How do we know that the original certificate was also wrong and not just the GRO copy? We don't - so questioning how the burial took place and whether there was anything on the doctor's certification document to demonstrate this was an adult seems a bit pointless as the orogonal cert may well have had the correct info. We will never know as London RO's don't issue FH certs.

Does anyone know if London ROs even have their historic records or was their a 'fire' or 'flood' that conveniently disposed of them? :rolleyes:

kiterunner
22-08-23, 15:15
Well, Tower Hamlets certainly has their records because they used to have their own BMD site. I don't know about Hackney for sure. (Shoreditch seems to be split between the two boroughs.)

NickiP
24-08-23, 23:43
How do we know that the original certificate was also wrong and not just the GRO copy? We don't - so questioning how the burial took place and whether there was anything on the doctor's certification document to demonstrate this was an adult seems a bit pointless as the orogonal cert may well have had the correct info. We will never know as London RO's don't issue FH certs.

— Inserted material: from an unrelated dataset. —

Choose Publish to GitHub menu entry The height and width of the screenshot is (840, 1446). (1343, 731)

London ROs used to issue copy certificates, for births and deaths anyway, because in the early days of our research we ordered quite a few from various ROs in the city. That said they tended to be hand written copies with the usual accuracy issues due to the quality of the original writing.

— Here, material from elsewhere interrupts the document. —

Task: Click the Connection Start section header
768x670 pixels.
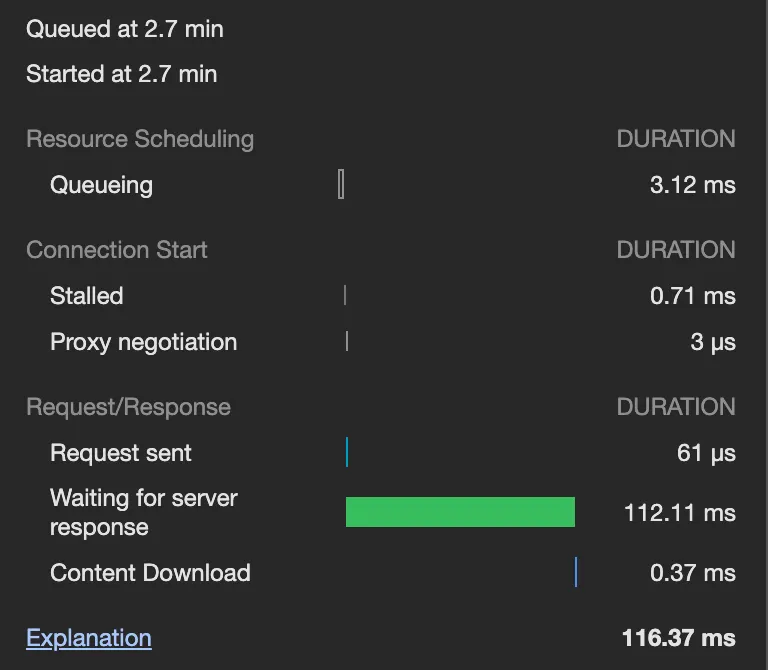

On on occasion I ordered a copy certificate from the Family History Centre at Islington, so obviously a GRO copy, and the mother's middle name was listed as Catherine instead of Caroline. Out of curiousity approached Tower Hamlets who checked and confirmed the original also had Catherine listed as the middle name. This was in 2003. So the chances are the original may well be inaccurate in that example too.

Merry
25-08-23, 08:43
NickiP - I totally agree with you that 'the chances are' the mistake first happened at the original registration, but I do have two certs in my collection where I originally purchased the GRO copy, but afterwards either bought another from the local office or asked them to check the original and they were not the same. One was the age at death - 85 on one cert and 55 on the other. The other one was the father's first name on a child's birth cert - Daniel for David. Neither of these were in London though.

Olde Crone
25-08-23, 09:35
I have quite a few GRO certs with mistakes on them, or at least they differ from the original record.

Someone wrote a book which claimed there are over a million mistakes on GRO certificates.

The David/Daniel thing catches a lot of people out, not just GRO clerks. The names are almost identical in outline when written in cursive script. This discovery revolutionised my Scottish research, haha.

OC

ElizabethHerts
25-08-23, 10:38
I have quite a few GRO certs with mistakes on them, or at least they differ from the original record.

Someone wrote a book which claimed there are over a million mistakes on GRO certificates.

The David/Daniel thing catches a lot of people out, not just GRO clerks. The names are almost identical in outline when written in cursive script. This discovery revolutionised my Scottish research, haha.

OC

Yes, my ancestor Daniel Jeffcoat has been transcribed as David more than once.